A perícia de equilibristas dos realizadores, Marie Amachoukeli, Claire Burger e Samuel Thesis, fá-los aguentarem-se nesta vertigem da ficção pela realidade e do real pelo romanesco caminhando vigilantes sobre um fio. Há melodrama, há uma história de família e um acontecimento real a partir do qual se ficcionou (a partir de um casamento atípico de Angélique há anos...). Há retrato de personagem e retrato de grupo proletário numa zona do Nordeste de Franca, a Lorraine, fronteira com a Bélgica, Luxemburgo e Alemanha.

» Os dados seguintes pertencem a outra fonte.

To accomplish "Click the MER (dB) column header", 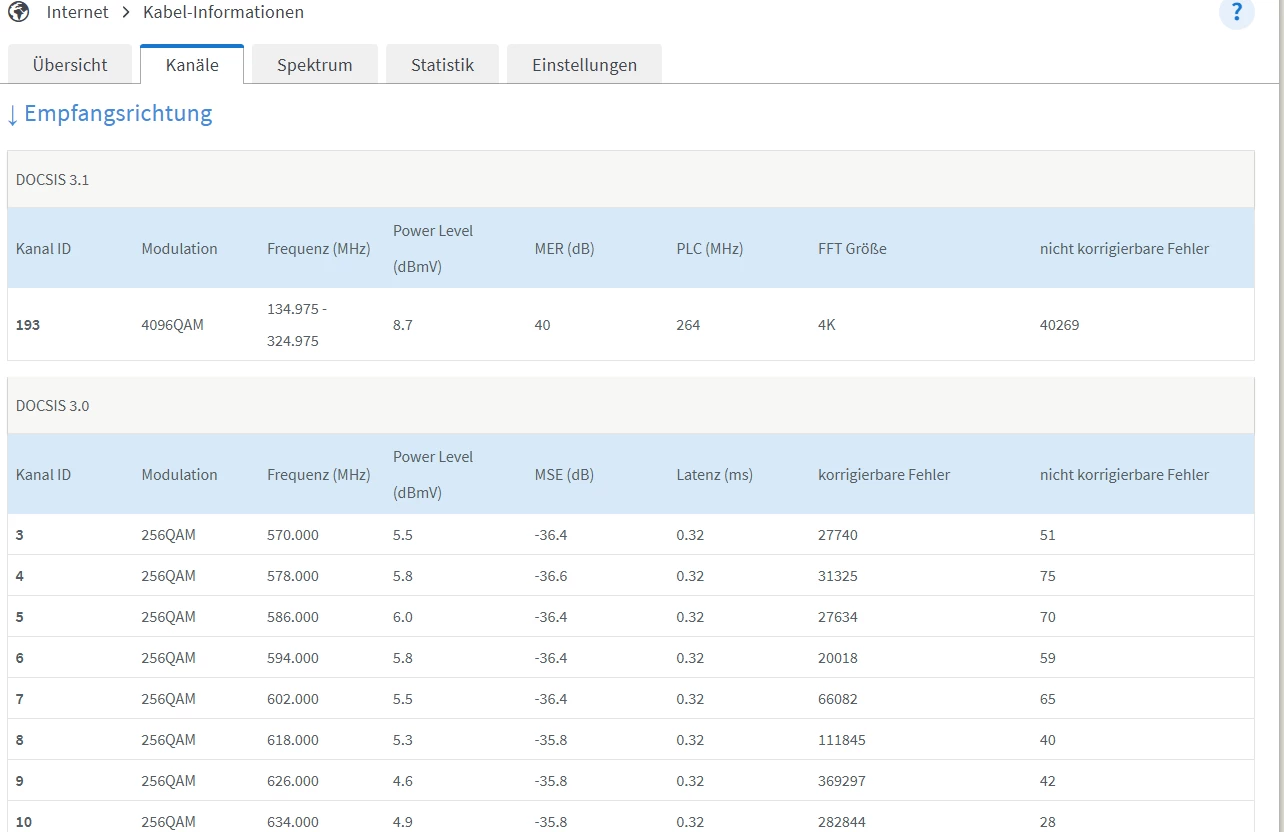I will 564,249.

Há personagens que interpretam os seus próprios papéis e não profissionais que interpretam personagens secundárias. Há relações afectivas à solta, entre as personagens, os actores (e os realizadores, um dos quais, Samuel, filho, também é actor). A vigilância é aquela que impede que o excesso, a intimidade e o sentimentalismo se peguem ao espectador criando zona de reconhecimento fácil, ficando pegajoso como um docudrama.
Há uma ética feroz perante a intimidade das personagens, respeito pelo seu espaço vital: quando a coisa ameaça a facilidade, a montagem corta e o espectador tem de começar de novo. Não podemos ter a pretensão de ter conhecido Angélique, felizmente. Apenas estivemos perto dela.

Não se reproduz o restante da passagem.